Aboriginal people in New South Wales, Australia

The Ngarabal are an Aboriginal people of the area from Ashford, Tenterfield and Glen Innes in northern New South Wales, Australia.

==Language==
Ngarabal was still spoken in the area around Glen Innes, Stonehenge and Emmaville when John MacPherson practised as a doctor in northern New South Wales in the late 1890s. (Note: "From Stonehenge north to Bolivia including Beardy River and Beardy Plains, Matheson, Waterloo, Ilparran, Glenn Innes, Clairvaulx, Wellingrove, Wellingrove Creek, Glendon, Yarraford, Furrucabad, Beaufort, Dundee, Ranger's Valley, Emmaville (Vegetable Creek), Deepwater and Wellingtonn Vale." (MacPherson 1904))

==Country==
The Ngarabal's territory covers an estimated 1,000 mi2 of land, from Tenterfield to Glen Innes. It includes the Beardy River and the Severn River catchment.

==Society==
The Ngarabal were closely related to the Jukambal, and it is possible that they may have constituted a western group of hordes of the latter, though authorities like Alfred Radcliffe-Brown have stated that they formed a distinct tribal unit.

Neither circumcision nor subincision were practised by the Ngarabal. Nose piercing was equally unknown, as was tooth evulsion. Scarification however was practised for ornamental ends, among both men and women, but was optional.

==Mythology==
According to a Ngarabal, all indigenous people formed one unified group until the onset of a great flood which swept over the land, and the scant survivors were separated, each distinct remnant then developing into distinct tribes with different languages.

==Medicine==
A species of angophora apple tree, tapped for its tannin-rich kino, formed part of the Ngarabul pharmacopoeia. The gum of Eucalyptus robusta was also used medicinally. The leaves of the manna gum were used to treat ophthalmic maladies such as "bad eye". In terms of internal medicine, their properties were used in cases of diarrhoea, something MacPherson observed as working when he applied the remedy to a pet opossum suffering from loose bowels. Two curative functions were thought to be derived from the fat of the carpet snakes, as an emollient for burns, and as an embrocation for rheumatism.

In the Ngarrabul tribe an eagle-hawk's feather was placed over the soft tissue of wounds, and this was in turn then covered with tea tree bark. Both were then bandaged up with a kangaroo skin to ensure a poultice-like warmth. Various species of Melaleuca, Callistemon and Leptospermum were stripped of bark to set bones: the bark was used inside-out, the bones were set or immobilized by the inner layers, the softer outside layers served as padding.

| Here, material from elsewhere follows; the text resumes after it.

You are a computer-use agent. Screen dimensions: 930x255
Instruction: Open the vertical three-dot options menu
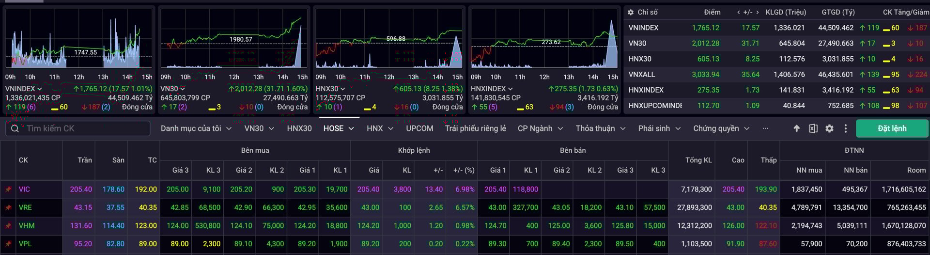coord(846,128)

Snake-bites were treated by cutting the skin around the fanged flesh, and then several medicine men would suck the venom in turns. The "soldier bird" (noisy miner) was much prized for its habit of kicking up a din whenever snakes were nearby. (Note: This is identified as myzantha garrula, which 19th century sources often gloss as "noisy honey-eater" and MacPherson seems to be referring to some species of honeyeater. However, the "soldier" implies the highly aggressive noisy miner (Manorina melanocephala) which feeds on nectar and honeydew and is well-known in eastern Australia as a look-out bird whose mobbing attacks on snakes is prized. "Myzantha garrula" was a classification used by John Latham a century earlier, and it was C.M. Lyons who established the now preferred term, noisy miner, in 1901, a year before MacPherson's paper was published (Gray & Fraser 2013; MacPherson 1902).)

==Recent activities==
In 1987, the Glen Innes Aboriginal Land Council purchased The Willows in 1987 with the assistance of New South Wales Aboriginal Land Council. Marlow Hill is situated on The Willows and was named after the "Marlow/Marno" family of Deepwater station. Subsequently, three adjacent properties- Rosemont, Canoon and Boorabee, were added to the site as part of an indigenous protected area.

Nine sites of Ngarabal cultural important have been identified in this area, now known as the Willows and Boorabee, which, since 2010, is classified under IUCN Category VI regulations and managed as a protected area where sustainable use of its natural resources is permitted. Ngarabal people may continue to harvest witchetty grubs, black orchids and mookrum berries.

==Media==
In the 2022 video game Need for Speed Unbound the character Waru is a Ngarabal man.

==Alternative names==
- Marbul (This name is believed to be either a result of mishearing the pronunciation, or a typographical mistake.)